> [Task item] Below are entries; repeat exactly, and nothing else, the lines from the one holding "Task: Click the user profile icon" through the one holding "Given: Collapse sidebar", inclusive. Leave the pictures out.
== Extracted entries
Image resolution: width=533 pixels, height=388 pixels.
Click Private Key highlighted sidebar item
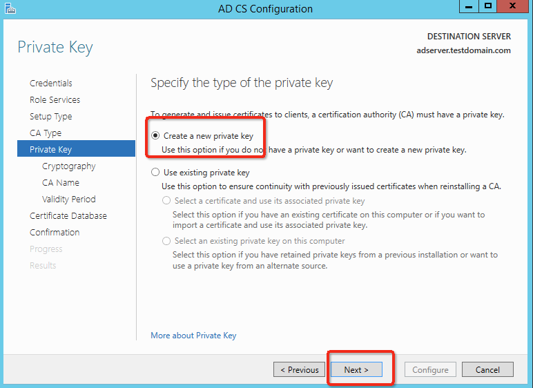pos(50,149)
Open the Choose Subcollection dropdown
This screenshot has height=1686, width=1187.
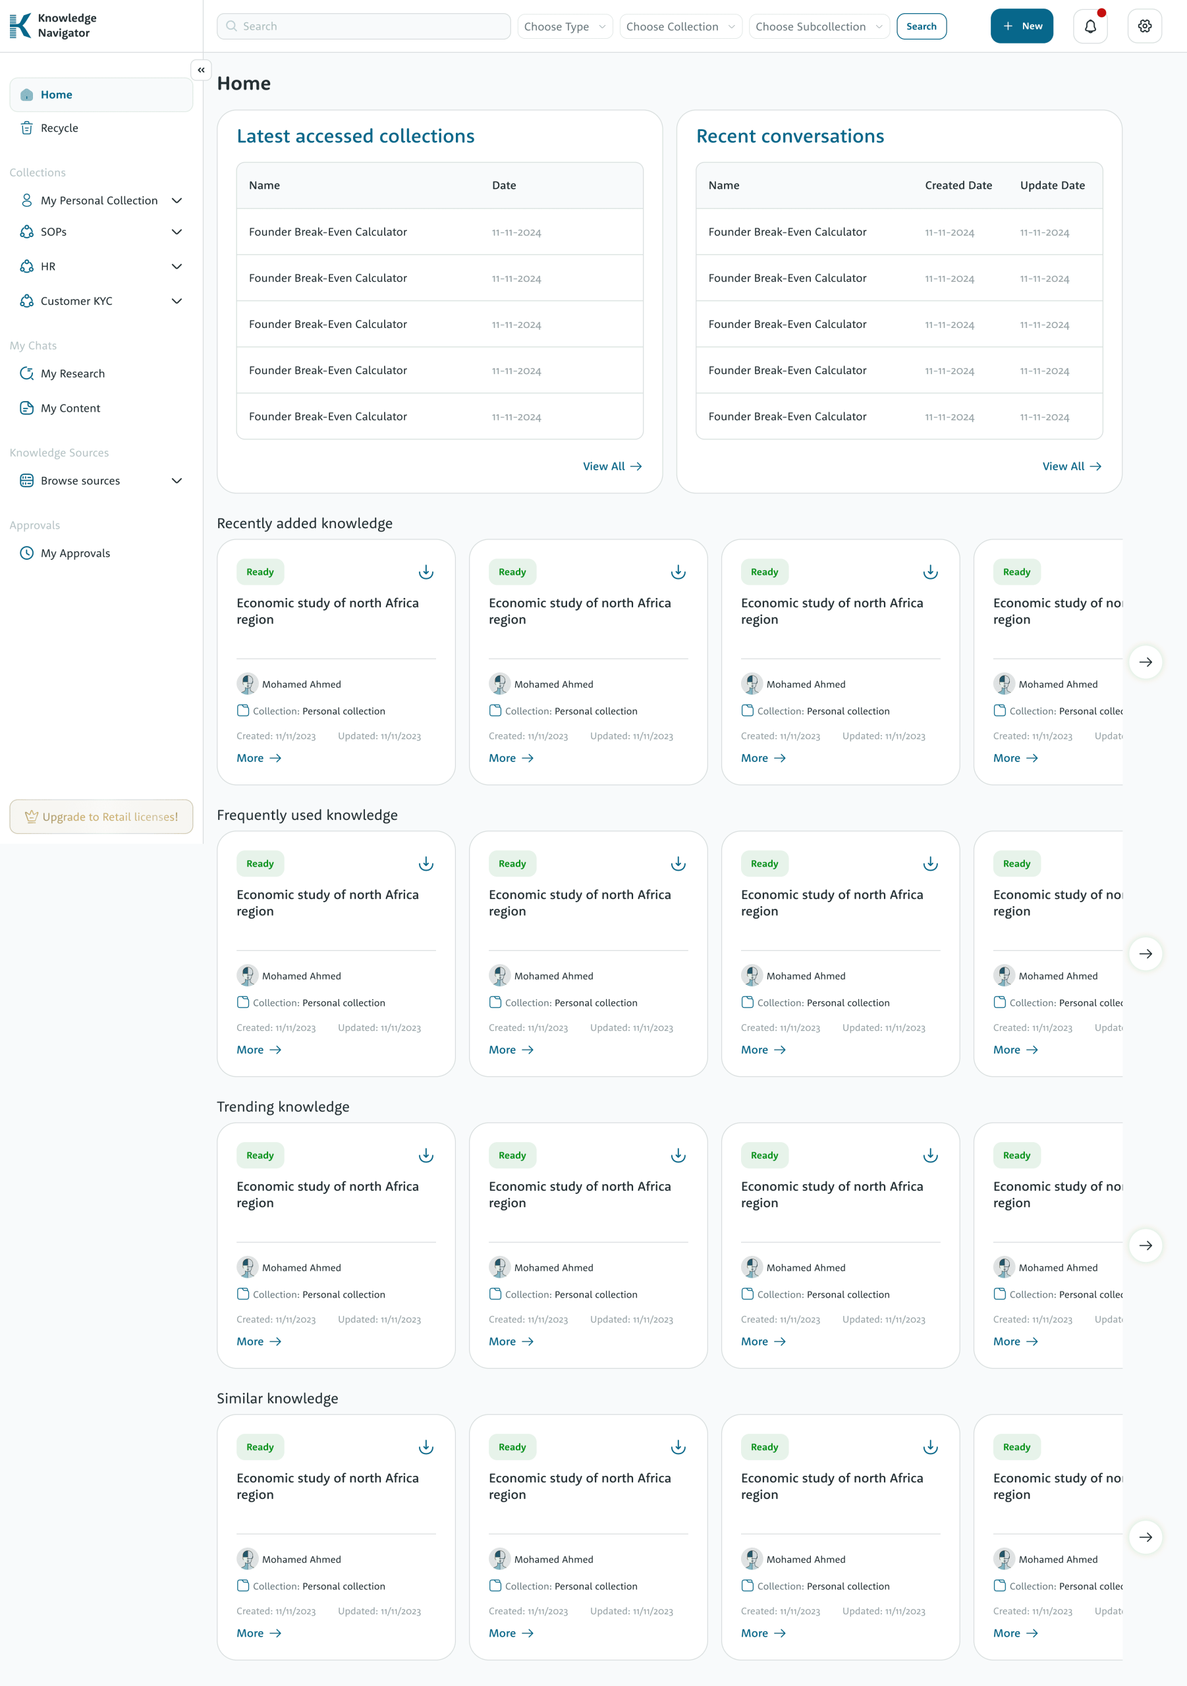818,26
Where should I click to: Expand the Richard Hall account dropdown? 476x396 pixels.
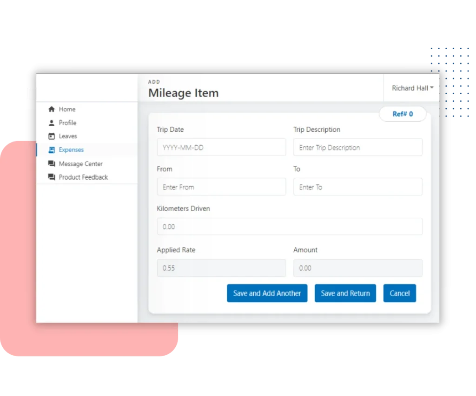tap(412, 88)
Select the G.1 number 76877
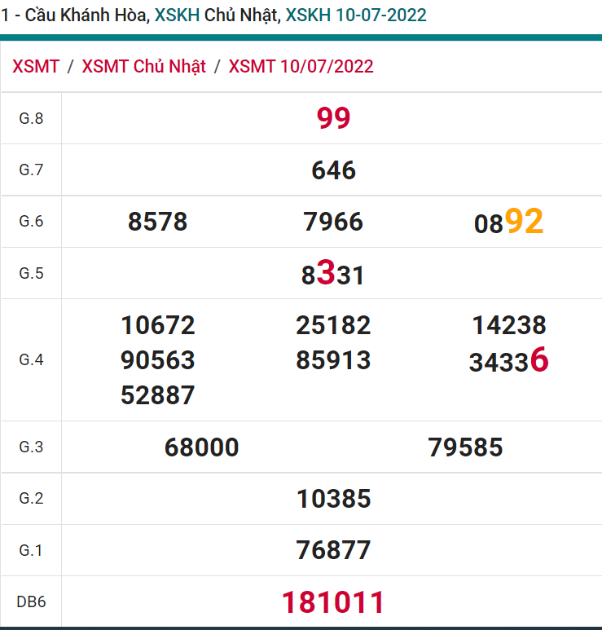The image size is (602, 630). pos(333,550)
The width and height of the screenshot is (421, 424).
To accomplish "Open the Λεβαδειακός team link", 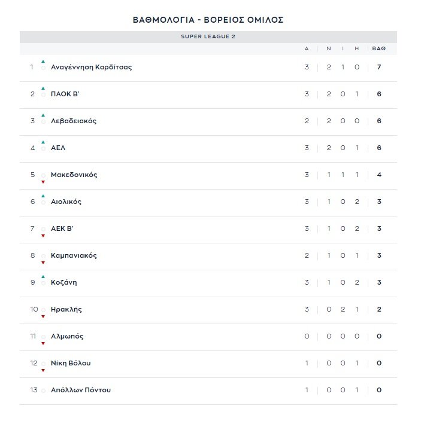I will pos(74,121).
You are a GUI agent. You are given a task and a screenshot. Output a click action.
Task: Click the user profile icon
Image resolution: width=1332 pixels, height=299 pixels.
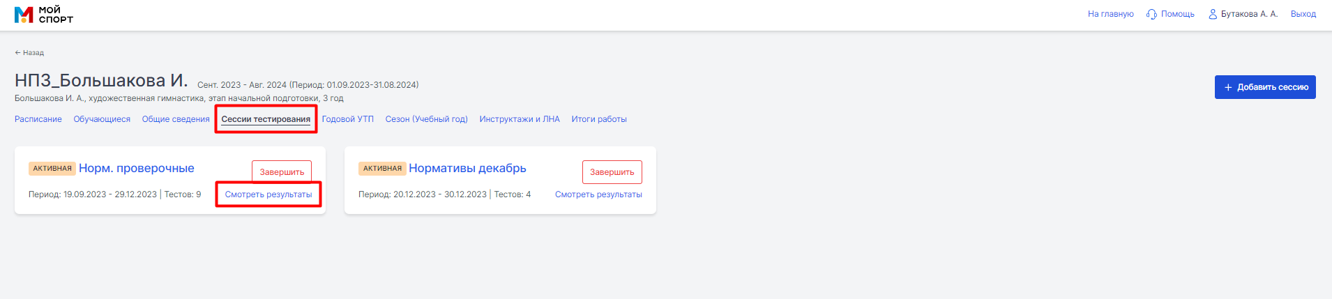[x=1213, y=14]
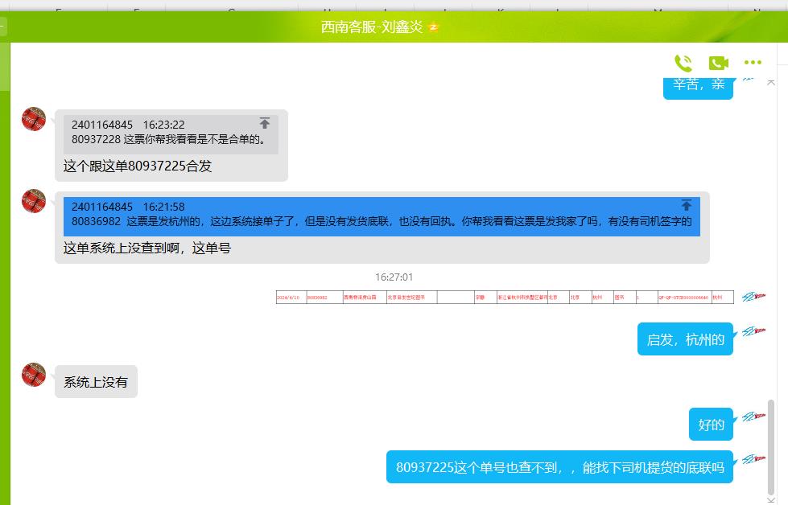Click jump arrow in blue 80836982 quote
Viewport: 788px width, 505px height.
point(687,205)
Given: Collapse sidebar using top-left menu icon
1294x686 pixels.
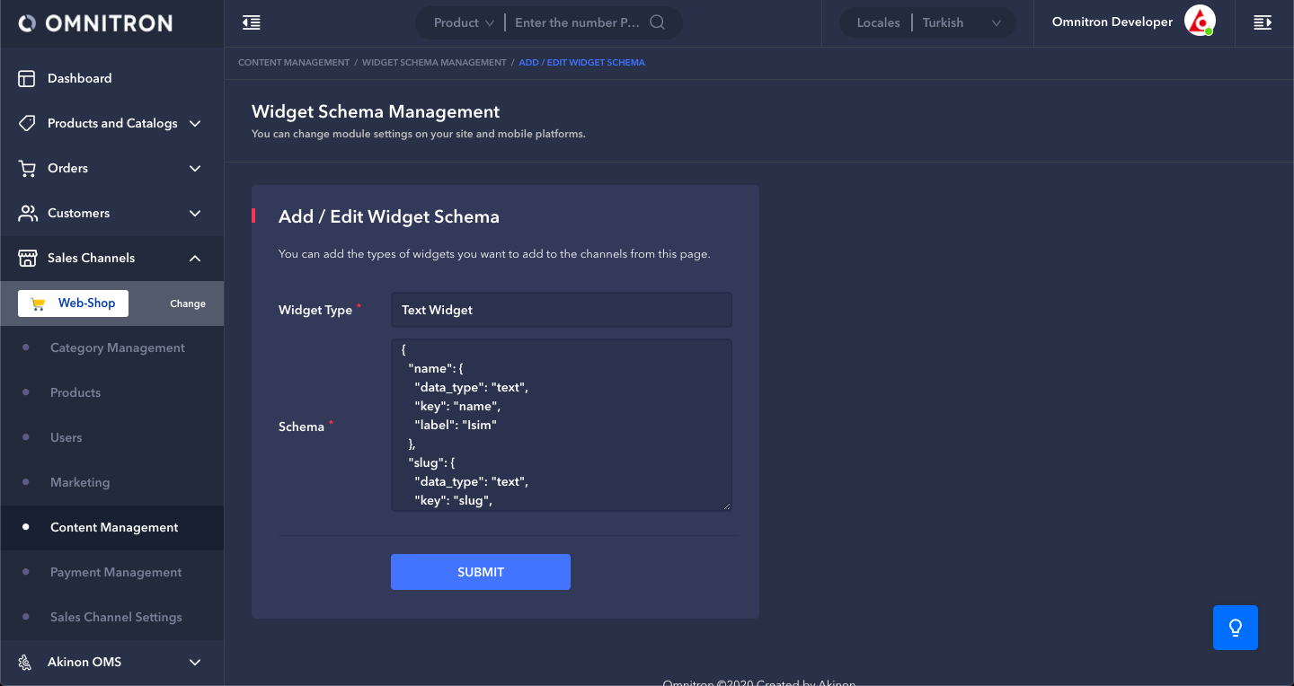Looking at the screenshot, I should click(x=252, y=22).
====
> [Solution to the exercise]
Task: Click the user profile icon
Image resolution: width=1332 pixels, height=299 pixels.
[x=1213, y=14]
Click jump arrow in blue 80836982 quote
Viewport: 788px width, 505px height.
point(687,205)
Given: Collapse sidebar using top-left menu icon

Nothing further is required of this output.